> _About this task_: From the records below, please repeat exactly the line that has "Image resolution: width=1774", the line that has "Select the 最大", and every line between them, and nothing else.

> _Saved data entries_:
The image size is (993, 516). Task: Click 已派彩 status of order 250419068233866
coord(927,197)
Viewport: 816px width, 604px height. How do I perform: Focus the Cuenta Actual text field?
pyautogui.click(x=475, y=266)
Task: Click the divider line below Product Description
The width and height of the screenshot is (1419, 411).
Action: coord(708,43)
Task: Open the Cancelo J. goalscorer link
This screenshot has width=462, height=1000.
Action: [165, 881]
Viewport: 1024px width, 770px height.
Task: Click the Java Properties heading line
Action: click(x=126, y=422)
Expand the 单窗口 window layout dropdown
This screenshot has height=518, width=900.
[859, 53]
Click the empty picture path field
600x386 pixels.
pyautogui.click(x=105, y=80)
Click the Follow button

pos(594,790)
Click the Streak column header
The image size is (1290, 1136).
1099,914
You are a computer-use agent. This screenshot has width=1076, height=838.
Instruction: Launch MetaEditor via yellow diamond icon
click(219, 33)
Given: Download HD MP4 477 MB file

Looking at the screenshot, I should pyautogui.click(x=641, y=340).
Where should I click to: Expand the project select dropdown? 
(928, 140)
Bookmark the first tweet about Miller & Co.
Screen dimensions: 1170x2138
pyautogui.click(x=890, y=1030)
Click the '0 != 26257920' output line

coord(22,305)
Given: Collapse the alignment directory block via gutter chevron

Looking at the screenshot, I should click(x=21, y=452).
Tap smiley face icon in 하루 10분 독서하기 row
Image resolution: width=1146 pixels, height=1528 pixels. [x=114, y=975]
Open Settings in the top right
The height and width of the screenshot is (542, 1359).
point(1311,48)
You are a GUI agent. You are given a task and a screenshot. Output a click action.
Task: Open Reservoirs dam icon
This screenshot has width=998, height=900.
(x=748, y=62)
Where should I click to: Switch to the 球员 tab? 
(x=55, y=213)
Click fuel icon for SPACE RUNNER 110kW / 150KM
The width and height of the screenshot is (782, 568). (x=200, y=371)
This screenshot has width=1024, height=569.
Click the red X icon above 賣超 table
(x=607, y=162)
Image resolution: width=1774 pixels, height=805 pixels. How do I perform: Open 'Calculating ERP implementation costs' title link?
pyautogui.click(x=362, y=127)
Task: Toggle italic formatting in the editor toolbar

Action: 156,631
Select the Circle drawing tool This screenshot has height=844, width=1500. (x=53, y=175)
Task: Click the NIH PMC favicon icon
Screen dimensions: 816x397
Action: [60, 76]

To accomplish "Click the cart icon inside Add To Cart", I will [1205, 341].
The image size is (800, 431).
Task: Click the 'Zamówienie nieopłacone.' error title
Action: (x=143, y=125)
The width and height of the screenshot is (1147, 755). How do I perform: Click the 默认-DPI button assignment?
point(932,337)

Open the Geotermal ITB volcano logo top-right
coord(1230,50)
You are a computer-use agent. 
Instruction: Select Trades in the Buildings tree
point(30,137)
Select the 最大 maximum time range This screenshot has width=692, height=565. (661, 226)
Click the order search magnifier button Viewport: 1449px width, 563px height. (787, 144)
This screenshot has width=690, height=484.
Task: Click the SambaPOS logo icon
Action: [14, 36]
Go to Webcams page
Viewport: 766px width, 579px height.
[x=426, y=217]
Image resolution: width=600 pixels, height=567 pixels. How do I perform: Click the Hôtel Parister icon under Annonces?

> _Finished task_:
Image resolution: width=1774 pixels, height=805 pixels. How do I perform: Open 'Calculating ERP implementation costs' title link?
pyautogui.click(x=362, y=127)
Task: Toggle italic formatting in the editor toolbar

Action: 156,631
Select the Circle drawing tool This screenshot has height=844, width=1500. (x=53, y=175)
Task: Click the NIH PMC favicon icon
Screen dimensions: 816x397
Action: [60, 76]

To accomplish "Click the cart icon inside Add To Cart", I will [1205, 341].
The image size is (800, 431).
Task: Click the 'Zamówienie nieopłacone.' error title
Action: (x=143, y=125)
The width and height of the screenshot is (1147, 755). How do I perform: Click the 默认-DPI button assignment?
point(932,337)

Open the Geotermal ITB volcano logo top-right
coord(1230,50)
You are a computer-use agent. 
Instruction: Select Trades in the Buildings tree
point(30,137)
Select the 最大 maximum time range This screenshot has width=692, height=565. (661, 226)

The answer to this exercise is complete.